======== TEXT UNDER STUDY
This year's new monthly artists area at the Whistle Stop Farmers Market has had a variety of vendors so far, and some of them have a bigger story behind all the creative jewelry and pottery.
Norcross resident and Kenya native Doris Mukangu set up a booth at last week's market to sell African jewelry and household items to raise funds for her nonprofit, the African Women Health Education and Empower Center.
Established in 2006, AWHEEC is an organization in Clarkston that assists in directing African refugees and immigrants to health services and education. Its objective is to empower them in the U.S. as they "socially, economically and psychologically adjust to their new environment," according to an AWHEEC pamphlet.
As a 501(c)3, the organization relies heavily on its volunteers,with many who are students at Morehouse and Spelman colleges. One of the volunteers, Naima Abdullahi, who also lives in Norcross and is from Kenya, helped Mukangu at the Whistle Stop booth as one of her duties at AWHEEC.
"With both of us being immigrants, we come from there, and we live here, so it sort of ties together our lives and our cultures on both sides," said Abdullahi, who also has a full-time job in a similar industry.
With an outpost in Kenya, the nonprofit has many volunteers who travel to various parts of Africa to assist with needs there, too. Abdullahi recently traveled to Mali to connect with women and inform them about the organization's mission, and she brought back different items to sell to benefit AWHEEC, which were sold at the market's booth. Abdullahi also had her own jewelry for sale that she made out of recycled materials.
The inspiration for AWHEEC came to Mukangu in 2005 when she volunteered at the DeKalb County Board of Health. As a Swahili translator, she came across many African refugees.
"I noticed a gap in communication between the refugees and the providers of services," said Mukango, who's also studying for her graduate degree in public health at Emory University. "I decided to form the organization to build that bridge between them."
================
DIRECTIONS:
(1) Print the passage of the AWHEEC article between "Norcross resident and" and "and Empower Center.", inclusive.
(2) Extend the AWHEEC article past its final sentence.
The listing after this article has nothing to do with it.
======== DATA EXCERPTS
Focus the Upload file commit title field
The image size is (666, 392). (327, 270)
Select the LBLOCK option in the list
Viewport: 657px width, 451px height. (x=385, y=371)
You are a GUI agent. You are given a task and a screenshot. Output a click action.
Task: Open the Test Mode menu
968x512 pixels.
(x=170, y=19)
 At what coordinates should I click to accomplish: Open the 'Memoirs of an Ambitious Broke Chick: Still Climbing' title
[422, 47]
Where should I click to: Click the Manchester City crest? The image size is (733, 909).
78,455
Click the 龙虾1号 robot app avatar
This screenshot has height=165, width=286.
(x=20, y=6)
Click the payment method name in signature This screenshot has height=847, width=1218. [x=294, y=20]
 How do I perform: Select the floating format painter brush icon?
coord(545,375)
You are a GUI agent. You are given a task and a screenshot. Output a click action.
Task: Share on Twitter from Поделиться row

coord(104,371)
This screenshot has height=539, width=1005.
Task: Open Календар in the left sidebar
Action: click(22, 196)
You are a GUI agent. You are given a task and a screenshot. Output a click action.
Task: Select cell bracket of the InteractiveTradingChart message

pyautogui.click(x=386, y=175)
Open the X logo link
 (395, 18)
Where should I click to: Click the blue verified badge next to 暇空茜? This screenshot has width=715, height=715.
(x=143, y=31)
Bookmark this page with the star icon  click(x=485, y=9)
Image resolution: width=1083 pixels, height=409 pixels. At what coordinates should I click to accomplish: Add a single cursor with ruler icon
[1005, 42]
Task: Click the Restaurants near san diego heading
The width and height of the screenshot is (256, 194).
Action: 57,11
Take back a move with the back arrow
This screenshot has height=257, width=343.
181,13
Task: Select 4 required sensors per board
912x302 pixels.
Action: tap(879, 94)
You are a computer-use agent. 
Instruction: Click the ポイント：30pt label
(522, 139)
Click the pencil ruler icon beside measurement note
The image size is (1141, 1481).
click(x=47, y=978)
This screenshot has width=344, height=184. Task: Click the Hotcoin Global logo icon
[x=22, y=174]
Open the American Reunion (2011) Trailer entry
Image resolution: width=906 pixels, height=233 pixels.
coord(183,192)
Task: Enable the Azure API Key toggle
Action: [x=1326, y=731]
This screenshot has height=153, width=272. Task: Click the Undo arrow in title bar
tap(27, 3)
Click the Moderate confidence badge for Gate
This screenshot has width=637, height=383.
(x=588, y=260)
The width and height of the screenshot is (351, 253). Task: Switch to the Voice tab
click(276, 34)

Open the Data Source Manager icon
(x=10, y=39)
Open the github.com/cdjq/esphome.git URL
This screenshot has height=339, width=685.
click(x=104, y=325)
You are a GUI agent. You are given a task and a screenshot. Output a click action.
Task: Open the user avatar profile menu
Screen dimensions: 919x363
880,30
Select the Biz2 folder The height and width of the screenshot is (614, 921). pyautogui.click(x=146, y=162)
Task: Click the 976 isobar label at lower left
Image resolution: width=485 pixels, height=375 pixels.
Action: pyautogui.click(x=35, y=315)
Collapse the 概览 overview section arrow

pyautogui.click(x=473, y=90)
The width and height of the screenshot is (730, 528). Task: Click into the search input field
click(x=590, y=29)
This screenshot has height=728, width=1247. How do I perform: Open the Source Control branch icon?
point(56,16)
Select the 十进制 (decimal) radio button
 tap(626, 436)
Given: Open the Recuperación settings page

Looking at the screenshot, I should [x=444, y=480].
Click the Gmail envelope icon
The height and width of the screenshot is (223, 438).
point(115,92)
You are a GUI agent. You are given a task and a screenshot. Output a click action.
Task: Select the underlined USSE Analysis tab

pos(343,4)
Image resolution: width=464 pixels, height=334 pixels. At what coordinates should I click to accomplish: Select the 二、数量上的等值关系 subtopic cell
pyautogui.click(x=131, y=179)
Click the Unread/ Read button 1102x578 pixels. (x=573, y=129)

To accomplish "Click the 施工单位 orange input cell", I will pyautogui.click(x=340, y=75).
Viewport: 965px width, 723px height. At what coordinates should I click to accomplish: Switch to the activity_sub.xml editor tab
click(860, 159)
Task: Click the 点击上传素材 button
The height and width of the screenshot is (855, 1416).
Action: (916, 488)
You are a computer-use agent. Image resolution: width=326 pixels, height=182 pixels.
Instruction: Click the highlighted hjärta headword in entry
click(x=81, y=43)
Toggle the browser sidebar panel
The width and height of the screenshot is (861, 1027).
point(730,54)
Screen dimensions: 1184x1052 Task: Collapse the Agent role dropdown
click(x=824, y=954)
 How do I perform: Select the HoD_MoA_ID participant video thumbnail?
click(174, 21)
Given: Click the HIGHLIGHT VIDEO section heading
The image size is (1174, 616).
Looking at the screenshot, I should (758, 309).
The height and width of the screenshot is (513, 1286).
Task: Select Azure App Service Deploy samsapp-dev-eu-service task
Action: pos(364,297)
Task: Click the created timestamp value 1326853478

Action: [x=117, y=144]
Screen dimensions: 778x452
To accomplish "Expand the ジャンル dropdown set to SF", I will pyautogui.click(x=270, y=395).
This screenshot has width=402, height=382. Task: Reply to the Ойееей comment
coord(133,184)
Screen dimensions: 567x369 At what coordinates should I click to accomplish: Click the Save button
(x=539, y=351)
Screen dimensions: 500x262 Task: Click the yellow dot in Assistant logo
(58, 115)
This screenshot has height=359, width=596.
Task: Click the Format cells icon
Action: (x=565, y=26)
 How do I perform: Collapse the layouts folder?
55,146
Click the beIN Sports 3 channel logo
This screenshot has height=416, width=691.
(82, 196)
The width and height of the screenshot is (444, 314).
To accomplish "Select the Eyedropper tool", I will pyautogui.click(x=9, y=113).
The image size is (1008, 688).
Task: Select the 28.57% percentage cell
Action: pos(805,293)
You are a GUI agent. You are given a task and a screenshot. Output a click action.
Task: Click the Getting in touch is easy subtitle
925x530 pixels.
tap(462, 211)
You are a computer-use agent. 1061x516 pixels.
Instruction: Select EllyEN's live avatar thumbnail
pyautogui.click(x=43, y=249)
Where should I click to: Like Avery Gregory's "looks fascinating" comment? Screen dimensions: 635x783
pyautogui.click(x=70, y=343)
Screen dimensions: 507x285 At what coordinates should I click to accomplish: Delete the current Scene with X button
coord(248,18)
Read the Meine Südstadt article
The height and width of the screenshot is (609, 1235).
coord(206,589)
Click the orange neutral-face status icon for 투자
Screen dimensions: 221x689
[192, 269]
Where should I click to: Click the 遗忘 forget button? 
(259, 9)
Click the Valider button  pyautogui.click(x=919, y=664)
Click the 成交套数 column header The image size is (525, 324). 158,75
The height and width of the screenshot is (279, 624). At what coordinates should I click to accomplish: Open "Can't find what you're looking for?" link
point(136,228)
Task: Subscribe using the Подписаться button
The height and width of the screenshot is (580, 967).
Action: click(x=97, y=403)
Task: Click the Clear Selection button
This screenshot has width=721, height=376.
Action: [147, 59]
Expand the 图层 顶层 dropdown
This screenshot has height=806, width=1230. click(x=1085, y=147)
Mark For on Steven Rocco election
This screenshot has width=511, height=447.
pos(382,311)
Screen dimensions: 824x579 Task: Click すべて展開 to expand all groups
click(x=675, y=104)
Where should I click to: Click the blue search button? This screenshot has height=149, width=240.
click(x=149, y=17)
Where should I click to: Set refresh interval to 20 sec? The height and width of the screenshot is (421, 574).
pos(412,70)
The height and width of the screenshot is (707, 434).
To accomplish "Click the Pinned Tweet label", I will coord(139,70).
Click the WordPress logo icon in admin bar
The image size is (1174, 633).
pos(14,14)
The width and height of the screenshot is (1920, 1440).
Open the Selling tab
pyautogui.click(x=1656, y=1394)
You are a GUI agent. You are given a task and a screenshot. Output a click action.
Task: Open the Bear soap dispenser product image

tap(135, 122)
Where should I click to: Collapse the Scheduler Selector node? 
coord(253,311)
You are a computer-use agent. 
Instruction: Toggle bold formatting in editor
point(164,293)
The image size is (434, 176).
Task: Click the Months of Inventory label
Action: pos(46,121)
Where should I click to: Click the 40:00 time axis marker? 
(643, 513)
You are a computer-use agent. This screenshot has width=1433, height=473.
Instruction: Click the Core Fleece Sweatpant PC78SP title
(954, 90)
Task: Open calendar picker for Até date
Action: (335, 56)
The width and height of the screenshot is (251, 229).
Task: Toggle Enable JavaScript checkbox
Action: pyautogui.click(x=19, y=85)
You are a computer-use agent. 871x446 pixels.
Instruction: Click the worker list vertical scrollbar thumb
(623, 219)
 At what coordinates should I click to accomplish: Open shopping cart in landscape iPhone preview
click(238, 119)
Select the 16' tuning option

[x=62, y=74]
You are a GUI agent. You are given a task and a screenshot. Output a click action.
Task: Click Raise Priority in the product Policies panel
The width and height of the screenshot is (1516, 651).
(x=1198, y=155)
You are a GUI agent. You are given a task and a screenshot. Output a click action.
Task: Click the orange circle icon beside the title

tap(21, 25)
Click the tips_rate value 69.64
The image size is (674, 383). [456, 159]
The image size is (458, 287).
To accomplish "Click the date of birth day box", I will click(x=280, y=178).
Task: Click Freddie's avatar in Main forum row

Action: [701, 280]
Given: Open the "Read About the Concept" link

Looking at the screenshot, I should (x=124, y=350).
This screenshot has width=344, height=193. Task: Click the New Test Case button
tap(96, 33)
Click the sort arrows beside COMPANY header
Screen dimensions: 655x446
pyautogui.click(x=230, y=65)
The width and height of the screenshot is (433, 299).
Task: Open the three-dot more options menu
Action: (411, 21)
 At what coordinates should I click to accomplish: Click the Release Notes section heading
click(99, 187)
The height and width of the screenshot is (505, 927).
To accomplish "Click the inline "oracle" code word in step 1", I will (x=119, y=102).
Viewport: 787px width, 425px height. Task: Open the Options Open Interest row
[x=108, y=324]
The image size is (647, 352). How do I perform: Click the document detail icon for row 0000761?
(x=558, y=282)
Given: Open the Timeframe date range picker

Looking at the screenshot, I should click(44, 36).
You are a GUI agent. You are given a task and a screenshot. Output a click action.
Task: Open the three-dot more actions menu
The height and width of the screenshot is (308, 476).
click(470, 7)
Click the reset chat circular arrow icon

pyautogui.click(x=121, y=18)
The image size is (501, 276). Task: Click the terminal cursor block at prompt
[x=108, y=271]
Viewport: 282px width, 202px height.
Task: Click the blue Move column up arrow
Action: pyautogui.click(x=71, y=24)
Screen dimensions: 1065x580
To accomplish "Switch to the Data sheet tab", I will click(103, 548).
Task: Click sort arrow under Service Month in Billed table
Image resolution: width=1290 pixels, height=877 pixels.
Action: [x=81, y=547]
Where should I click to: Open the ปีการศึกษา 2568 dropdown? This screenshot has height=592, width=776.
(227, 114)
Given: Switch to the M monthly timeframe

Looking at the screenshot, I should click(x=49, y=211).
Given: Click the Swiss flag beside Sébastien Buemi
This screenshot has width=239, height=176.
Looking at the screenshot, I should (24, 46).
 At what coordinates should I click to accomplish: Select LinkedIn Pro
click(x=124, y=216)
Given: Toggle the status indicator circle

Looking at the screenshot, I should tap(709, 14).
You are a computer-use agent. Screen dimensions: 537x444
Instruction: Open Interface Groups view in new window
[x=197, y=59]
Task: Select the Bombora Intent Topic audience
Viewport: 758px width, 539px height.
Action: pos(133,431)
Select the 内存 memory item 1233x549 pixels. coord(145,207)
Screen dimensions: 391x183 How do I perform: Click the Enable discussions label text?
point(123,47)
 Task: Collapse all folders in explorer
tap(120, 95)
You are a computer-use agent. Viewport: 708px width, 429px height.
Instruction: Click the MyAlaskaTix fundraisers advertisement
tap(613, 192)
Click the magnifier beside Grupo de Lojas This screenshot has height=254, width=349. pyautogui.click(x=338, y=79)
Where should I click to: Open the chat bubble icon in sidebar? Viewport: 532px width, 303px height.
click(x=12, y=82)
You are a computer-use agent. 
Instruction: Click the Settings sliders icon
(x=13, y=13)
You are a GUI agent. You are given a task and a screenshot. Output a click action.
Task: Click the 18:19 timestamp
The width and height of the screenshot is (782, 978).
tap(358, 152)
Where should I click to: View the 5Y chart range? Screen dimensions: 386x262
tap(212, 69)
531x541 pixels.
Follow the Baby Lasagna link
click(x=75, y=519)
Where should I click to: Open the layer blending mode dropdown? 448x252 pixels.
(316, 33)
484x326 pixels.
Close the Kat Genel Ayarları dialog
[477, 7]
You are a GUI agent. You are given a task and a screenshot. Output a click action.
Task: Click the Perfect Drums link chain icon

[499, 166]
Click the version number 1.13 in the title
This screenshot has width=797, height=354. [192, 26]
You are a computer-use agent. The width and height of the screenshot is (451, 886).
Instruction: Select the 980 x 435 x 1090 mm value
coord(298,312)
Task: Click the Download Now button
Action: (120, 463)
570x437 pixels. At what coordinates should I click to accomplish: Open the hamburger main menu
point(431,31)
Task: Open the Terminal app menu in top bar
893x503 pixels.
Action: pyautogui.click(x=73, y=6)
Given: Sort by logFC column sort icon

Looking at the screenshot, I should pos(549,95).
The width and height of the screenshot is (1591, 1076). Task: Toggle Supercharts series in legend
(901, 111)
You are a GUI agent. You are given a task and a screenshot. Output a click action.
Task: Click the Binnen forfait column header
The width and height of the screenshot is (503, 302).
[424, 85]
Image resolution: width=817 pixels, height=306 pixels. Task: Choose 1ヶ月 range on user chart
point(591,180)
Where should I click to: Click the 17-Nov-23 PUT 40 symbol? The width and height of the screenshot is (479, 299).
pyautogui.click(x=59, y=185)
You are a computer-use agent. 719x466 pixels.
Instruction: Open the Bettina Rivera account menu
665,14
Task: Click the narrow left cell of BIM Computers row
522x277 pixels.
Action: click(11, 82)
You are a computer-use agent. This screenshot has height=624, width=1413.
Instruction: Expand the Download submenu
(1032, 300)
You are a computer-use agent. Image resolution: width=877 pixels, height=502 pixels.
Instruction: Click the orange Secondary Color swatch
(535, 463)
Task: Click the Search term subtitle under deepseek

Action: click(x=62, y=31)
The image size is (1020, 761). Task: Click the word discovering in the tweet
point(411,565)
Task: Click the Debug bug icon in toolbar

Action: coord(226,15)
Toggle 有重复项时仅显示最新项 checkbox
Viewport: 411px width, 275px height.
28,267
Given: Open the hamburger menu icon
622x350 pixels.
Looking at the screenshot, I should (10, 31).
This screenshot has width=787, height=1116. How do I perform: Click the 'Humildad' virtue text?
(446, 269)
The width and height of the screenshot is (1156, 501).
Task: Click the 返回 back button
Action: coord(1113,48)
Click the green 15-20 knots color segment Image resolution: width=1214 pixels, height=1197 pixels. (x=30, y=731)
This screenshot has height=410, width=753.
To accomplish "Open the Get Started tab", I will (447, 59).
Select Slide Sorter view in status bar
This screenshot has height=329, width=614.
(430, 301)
================
ANSWERS FOR EACH ITEM:
(1)
Norcross resident and Kenya native Doris Mukangu set up a booth at last week's market to sell African jewelry and household items to raise funds for her nonprofit, the African Women Health Education and Empower Center.

(2)
Since the organization established, AWHEEC has helped thousands of refugees through many grassroots efforts. AWHEEC volunteers put on dinners and concerts in order to raise money, they help direct women to getting free mammograms during National Breast Cancer Awareness month, and its volunteers assist with other health issues such as diabetes and heart disease.
AWHEEC goes much deeper than just physical health, though. One of the nonprofit's major projects is its Healthy Marriages program, where they work with couples on counseling and conflict resolution and domestic violence.
"Gender roles change considerably," said Abdurlahi. "[It helps] to have a counselor and a central support system that helps everybody deal with the changes."
Volunteers also assist couples and individuals to navigate the health system in the U.S. by being more willing to acquire services, something many aren't used to in the African culture.
"A lot of these women come from places where there's not a lot of help, so they don't know how to come out and say, 'I need help,' said Abdurlahi. "It's just not a part of their behavior, so we teach them to be able to voice their needs."
As for future artists markets at Whistle Stop, Mukangu hopes to be able to set up booths at those, too.
"That would be great, to get the support from the community," she said. "We would love to be here."
Mukangu added that she, along with Norcross PR manager Tixie Fowler and Nest founder Lori Sturgess, are planning a "day of Africa" event for the Gateway International Food and Music Festival in September.